Казалось, мать не расслышала моего вопроса. Она села за стол и знаком попросила меня занять место напротив, в кресле, предназначенном для ее собеседника во время деловых переговоров. Потом пошарила в сумке, вынула ключ, слегка откинувшись, отперла и выдвинула ящик письменного стола и извлекла оттуда узкую длинную черную тетрадь, поразившую меня своим видом: было в ней что-то наводившее на мысль о религиозных ритуалах. Я тут же вспомнил, что это была та самая тетрадь, где в идеальном порядке было заприходовано все принадлежавшее нам имущество. Мать задвинула ящик, положила тетрадь перед собой, пристально взглянула на меня глазами, остекленевшими более, чем обычно, потом сказала:
— Ты только что спрашивал, богаты мы или нет, но при горничной я не хотела говорить. Однако я все равно довольна, что ты меня об этом спросил. Сейчас я представлю тебе все сведения, какие ты только пожелаешь, потому что, — добавила она неожиданно деловым голосом, — самым большим моим желанием как раз всегда и было, чтобы ты помогал мне в управлении делами, чтобы ты, немного попрактиковавшись, кое в чем меня заменил. Тем более что ты бросил живопись и, следовательно, у тебя теперь будет время.

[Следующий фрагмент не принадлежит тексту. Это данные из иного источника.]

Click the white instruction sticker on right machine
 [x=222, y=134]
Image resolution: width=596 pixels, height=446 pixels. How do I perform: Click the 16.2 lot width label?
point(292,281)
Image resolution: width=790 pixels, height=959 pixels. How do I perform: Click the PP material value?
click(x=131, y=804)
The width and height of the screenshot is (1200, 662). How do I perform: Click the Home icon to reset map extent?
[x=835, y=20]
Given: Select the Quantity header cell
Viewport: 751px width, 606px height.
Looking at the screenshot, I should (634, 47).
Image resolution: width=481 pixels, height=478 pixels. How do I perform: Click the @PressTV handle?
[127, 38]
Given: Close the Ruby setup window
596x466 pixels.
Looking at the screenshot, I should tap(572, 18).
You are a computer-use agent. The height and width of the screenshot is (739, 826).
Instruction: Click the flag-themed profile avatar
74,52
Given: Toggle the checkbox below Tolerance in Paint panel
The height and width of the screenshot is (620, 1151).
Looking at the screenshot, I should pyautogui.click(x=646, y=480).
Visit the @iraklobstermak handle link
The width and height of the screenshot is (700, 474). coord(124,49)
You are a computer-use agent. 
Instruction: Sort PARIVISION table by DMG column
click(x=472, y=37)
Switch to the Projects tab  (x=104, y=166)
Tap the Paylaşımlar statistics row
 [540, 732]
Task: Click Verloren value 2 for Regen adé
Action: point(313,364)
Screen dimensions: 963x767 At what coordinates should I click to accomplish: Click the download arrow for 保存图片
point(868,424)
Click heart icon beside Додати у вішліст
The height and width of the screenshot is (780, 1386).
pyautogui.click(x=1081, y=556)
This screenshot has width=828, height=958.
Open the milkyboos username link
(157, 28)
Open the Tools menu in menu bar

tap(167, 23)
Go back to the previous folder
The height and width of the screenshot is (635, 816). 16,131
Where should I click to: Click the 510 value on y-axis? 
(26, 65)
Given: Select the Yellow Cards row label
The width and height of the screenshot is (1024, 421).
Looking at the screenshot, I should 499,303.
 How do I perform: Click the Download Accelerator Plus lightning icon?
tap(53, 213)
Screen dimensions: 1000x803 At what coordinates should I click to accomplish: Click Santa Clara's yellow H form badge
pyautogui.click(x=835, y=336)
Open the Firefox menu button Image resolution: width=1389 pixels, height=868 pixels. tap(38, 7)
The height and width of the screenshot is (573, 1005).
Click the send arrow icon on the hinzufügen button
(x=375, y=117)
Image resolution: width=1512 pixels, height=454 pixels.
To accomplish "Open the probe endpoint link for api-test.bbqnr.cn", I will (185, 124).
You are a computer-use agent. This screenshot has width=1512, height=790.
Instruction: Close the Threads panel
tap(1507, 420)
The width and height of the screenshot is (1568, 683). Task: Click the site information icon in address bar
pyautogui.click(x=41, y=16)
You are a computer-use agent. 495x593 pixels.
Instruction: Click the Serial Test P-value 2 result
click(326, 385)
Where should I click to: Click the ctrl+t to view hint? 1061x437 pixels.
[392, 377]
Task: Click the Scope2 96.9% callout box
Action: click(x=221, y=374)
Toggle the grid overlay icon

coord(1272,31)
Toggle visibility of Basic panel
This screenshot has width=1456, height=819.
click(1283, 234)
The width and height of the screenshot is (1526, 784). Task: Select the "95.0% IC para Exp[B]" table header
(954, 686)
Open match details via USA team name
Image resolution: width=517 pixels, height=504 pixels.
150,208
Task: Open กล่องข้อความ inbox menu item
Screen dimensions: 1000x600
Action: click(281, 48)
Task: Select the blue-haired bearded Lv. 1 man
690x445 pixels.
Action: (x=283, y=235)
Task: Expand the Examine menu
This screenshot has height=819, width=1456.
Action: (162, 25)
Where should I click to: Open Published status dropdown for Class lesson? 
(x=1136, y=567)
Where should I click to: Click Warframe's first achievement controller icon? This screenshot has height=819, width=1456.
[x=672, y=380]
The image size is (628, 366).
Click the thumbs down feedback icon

При последних словах я вздрогнул: с каким спокойствием, с каким удовлетворением мать произнесла: «Ты бросил живопись»; она совершенно не понимала, что это было все равно что сказать: «Ты бросил жить». И уже без прежней задиристости, даже сделав над собой некоторое усилие, я сказал:
— Ну так и что, богаты мы или нет?
Некоторое время она молчала, глядя на меня со странной торжественностью. Потом наклонилась ко мне и понизила голос:
— Мы не просто богаты, Дино, мы очень богаты. Благодаря твоей матери, ты сегодня очень богатый человек.
— Что значит «очень богатый»?
— «Очень богатый» значит нечто большее, чем просто богатый.
— Но нечто меньшее, чем богатейший?
— Да, нечто меньшее.
Мать говорила сейчас с некоторой рассеянностью. Нацепив монашеского вида очки в золотой оправе, она листала страницы своей черной тетради.
— Впрочем, только цифры дадут тебе понять… итак… где же это… а, вот оно, так вот, только цифры дадут тебе понять, что значит «очень богатый».
Я понял, что она собирается представить мне обещанную информацию, и внезапно почувствовал неудержимое отвращение.